Revenue for the quarter was $33.7 billion, up 12% from the previous year and well above analyst forecasts of $32.8 billion. The company reported adjusted earnings per share for the quarter of $1.37, compared to analyst expectations of $1.21. It also announced full-year revenue of $125.8 billion, up 14% from the prior year. Microsoft’s stock was up 2.7% after hours to about $140.

“This quarter was an absolute ‘blow out quarter’ across the board with no blemishes,” Wedbush analyst Dan Ives said in a statement.

While all areas of Microsoft’s business were up this quarter, the main question leading up to the release was how well its cloud division would perform.

Sales from Microsoft’s commercial cloud division, which includes Azure, Office 365 and Division 365, increased 39% from the prior year to $11 billion.

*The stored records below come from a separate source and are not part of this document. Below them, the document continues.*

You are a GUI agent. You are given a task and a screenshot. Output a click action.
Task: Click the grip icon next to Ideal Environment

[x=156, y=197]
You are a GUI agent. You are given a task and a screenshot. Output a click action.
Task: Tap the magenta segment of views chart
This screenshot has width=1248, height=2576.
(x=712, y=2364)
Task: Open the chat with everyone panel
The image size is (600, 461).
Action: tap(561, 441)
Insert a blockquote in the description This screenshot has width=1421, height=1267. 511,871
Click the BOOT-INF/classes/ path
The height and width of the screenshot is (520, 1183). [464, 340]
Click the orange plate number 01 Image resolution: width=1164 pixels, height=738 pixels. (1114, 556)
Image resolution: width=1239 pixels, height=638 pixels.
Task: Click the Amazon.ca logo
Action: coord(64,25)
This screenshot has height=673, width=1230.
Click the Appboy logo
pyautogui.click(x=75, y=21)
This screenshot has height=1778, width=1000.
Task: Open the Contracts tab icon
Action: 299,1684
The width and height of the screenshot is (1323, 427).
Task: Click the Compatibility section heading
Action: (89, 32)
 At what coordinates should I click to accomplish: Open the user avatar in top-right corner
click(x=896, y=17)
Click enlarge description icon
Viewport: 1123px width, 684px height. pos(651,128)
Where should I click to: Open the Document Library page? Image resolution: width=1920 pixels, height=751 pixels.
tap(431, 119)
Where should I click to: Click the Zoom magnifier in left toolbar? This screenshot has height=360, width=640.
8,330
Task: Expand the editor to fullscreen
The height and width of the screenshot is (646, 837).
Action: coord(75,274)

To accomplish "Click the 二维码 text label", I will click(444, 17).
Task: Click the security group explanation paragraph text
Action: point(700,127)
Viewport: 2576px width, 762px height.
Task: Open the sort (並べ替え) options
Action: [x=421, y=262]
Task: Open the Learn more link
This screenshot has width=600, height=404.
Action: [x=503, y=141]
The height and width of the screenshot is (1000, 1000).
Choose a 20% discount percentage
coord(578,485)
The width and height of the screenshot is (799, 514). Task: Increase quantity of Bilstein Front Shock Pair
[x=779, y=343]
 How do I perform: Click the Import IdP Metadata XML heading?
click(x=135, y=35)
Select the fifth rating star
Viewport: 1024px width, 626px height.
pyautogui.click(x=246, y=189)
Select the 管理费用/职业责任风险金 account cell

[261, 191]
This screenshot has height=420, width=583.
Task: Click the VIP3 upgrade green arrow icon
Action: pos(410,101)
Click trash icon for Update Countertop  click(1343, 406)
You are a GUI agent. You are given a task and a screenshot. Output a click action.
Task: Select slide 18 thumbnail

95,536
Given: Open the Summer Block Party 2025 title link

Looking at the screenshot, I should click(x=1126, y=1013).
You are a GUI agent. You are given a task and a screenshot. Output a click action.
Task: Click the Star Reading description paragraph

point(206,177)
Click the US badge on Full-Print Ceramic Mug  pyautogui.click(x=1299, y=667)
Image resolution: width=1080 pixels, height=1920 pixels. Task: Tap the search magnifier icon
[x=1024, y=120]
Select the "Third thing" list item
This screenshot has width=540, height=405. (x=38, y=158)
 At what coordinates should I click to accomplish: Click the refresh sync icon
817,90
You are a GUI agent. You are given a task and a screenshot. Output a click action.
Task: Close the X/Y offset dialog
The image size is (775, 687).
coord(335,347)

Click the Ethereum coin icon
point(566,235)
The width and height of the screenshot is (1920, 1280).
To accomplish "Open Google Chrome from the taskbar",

Azure alone, the division of the company that competes with leading cloud services provider Amazon Web Services (AWS), had slightly slower growth than last quarter. In Q4, Azure was up 64% compared to 73% growth in the third quarter. But it continues to gain on AWS, which posted a 41% increase in its most recent quarter. Amazon reports earnings next week.

Offering more enterprise customers a hybrid cloud option — one that allows them to use two different clouds at once or a combination of physical IT and cloud services — could help Microsoft continue expanding Azure, according to a note from Synovus Trust Company analyst Dan Morgan ahead of the earnings release.

“A mix of public and private cloud is emerging as the preferred model for Fortune 500 companies, while startups favor the public style,” Morgan said in the note. “Microsoft’s hybrid-cloud product, Azure Stack, launched in 2017, remains a game-changer for legacy enterprises.”

There’s still significant untapped opportunity in the cloud market. Wedbush estimates 30% of workloads are currently in the cloud, and that number is poised to grow to 55% by 2022.

A partnership to link Microsoft Azure and Oracle Cloud announced last month gives the company a new means to capitalize on that. Customers will now be able to use the Azure and Oracle clouds at the same time, taking advantage of Microsoft’s enterprise services and Oracle’s data capabilities.

“It was a record fiscal year for Microsoft, a result of our deep partnerships with leading companies in every industry,” Satya Nadella, Microsoft’s CEO, said in a release. “This commitment to our customers’ success is resulting in larger, multi-year commercial cloud agreements and growing momentum across every layer of our technology stack.”

Correction: A previous version of this article misstated Microsoft’s after-hours trading price.